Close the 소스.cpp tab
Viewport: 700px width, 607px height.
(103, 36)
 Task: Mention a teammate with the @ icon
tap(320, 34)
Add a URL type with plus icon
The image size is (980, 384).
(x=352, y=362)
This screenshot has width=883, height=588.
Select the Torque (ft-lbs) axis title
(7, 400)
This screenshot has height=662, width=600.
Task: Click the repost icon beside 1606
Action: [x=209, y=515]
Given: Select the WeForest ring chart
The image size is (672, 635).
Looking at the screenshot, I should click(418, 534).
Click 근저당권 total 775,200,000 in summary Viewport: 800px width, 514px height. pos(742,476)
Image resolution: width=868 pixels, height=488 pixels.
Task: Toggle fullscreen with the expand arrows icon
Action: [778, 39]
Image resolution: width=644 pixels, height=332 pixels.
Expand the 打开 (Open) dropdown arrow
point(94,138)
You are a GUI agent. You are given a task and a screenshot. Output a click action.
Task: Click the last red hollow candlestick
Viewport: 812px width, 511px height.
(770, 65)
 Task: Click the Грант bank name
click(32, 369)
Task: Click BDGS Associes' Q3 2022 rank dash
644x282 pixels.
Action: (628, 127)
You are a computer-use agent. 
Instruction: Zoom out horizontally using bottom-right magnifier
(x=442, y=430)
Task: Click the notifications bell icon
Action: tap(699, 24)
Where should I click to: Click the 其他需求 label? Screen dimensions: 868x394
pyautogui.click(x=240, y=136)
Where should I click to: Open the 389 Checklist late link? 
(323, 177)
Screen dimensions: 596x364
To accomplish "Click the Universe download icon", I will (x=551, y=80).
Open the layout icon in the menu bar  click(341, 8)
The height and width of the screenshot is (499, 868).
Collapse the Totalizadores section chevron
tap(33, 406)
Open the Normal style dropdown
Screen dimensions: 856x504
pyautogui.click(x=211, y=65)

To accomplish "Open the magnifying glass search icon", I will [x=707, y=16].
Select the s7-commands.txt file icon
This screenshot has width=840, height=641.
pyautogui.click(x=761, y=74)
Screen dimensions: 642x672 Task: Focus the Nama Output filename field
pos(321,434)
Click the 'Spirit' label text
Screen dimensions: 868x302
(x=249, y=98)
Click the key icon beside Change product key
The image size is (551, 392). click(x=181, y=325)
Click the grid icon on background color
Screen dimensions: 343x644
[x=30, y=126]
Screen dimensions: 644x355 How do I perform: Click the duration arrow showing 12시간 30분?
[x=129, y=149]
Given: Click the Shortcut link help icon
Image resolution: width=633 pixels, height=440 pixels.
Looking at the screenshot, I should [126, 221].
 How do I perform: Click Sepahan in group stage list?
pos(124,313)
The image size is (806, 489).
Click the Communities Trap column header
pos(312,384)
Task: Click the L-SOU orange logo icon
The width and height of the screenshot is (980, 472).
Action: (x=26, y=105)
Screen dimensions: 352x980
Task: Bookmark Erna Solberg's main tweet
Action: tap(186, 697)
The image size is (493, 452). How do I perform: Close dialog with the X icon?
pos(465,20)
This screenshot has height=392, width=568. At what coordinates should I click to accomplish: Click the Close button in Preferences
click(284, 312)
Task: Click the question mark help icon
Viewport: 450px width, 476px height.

• _Prompt_
The full set of entries should appear again, unchanged, line by line.

• _Your response_
Close the 소스.cpp tab
Viewport: 700px width, 607px height.
(103, 36)
 Task: Mention a teammate with the @ icon
tap(320, 34)
Add a URL type with plus icon
The image size is (980, 384).
(x=352, y=362)
This screenshot has width=883, height=588.
Select the Torque (ft-lbs) axis title
(7, 400)
This screenshot has height=662, width=600.
Task: Click the repost icon beside 1606
Action: [x=209, y=515]
Given: Select the WeForest ring chart
The image size is (672, 635).
Looking at the screenshot, I should click(418, 534).
Click 근저당권 total 775,200,000 in summary Viewport: 800px width, 514px height. pos(742,476)
Image resolution: width=868 pixels, height=488 pixels.
Task: Toggle fullscreen with the expand arrows icon
Action: [778, 39]
Image resolution: width=644 pixels, height=332 pixels.
Expand the 打开 (Open) dropdown arrow
point(94,138)
You are a GUI agent. You are given a task and a screenshot. Output a click action.
Task: Click the last red hollow candlestick
Viewport: 812px width, 511px height.
(770, 65)
 Task: Click the Грант bank name
click(32, 369)
Task: Click BDGS Associes' Q3 2022 rank dash
644x282 pixels.
Action: (628, 127)
You are a computer-use agent. 
Instruction: Zoom out horizontally using bottom-right magnifier
(x=442, y=430)
Task: Click the notifications bell icon
Action: tap(699, 24)
Where should I click to: Click the 其他需求 label? Screen dimensions: 868x394
pyautogui.click(x=240, y=136)
Where should I click to: Open the 389 Checklist late link? 
(323, 177)
Screen dimensions: 596x364
To accomplish "Click the Universe download icon", I will (x=551, y=80).
Open the layout icon in the menu bar  click(341, 8)
The height and width of the screenshot is (499, 868).
Collapse the Totalizadores section chevron
tap(33, 406)
Open the Normal style dropdown
Screen dimensions: 856x504
pyautogui.click(x=211, y=65)

To accomplish "Open the magnifying glass search icon", I will [x=707, y=16].
Select the s7-commands.txt file icon
This screenshot has width=840, height=641.
pyautogui.click(x=761, y=74)
Screen dimensions: 642x672 Task: Focus the Nama Output filename field
pos(321,434)
Click the 'Spirit' label text
Screen dimensions: 868x302
(x=249, y=98)
Click the key icon beside Change product key
The image size is (551, 392). click(x=181, y=325)
Click the grid icon on background color
Screen dimensions: 343x644
[x=30, y=126]
Screen dimensions: 644x355 How do I perform: Click the duration arrow showing 12시간 30분?
[x=129, y=149]
Given: Click the Shortcut link help icon
Image resolution: width=633 pixels, height=440 pixels.
Looking at the screenshot, I should [126, 221].
 How do I perform: Click Sepahan in group stage list?
pos(124,313)
The image size is (806, 489).
Click the Communities Trap column header
pos(312,384)
Task: Click the L-SOU orange logo icon
The width and height of the screenshot is (980, 472).
Action: (x=26, y=105)
Screen dimensions: 352x980
Task: Bookmark Erna Solberg's main tweet
Action: tap(186, 697)
The image size is (493, 452). How do I perform: Close dialog with the X icon?
pos(465,20)
This screenshot has height=392, width=568. At what coordinates should I click to accomplish: Click the Close button in Preferences
click(284, 312)
Task: Click the question mark help icon
Viewport: 450px width, 476px height.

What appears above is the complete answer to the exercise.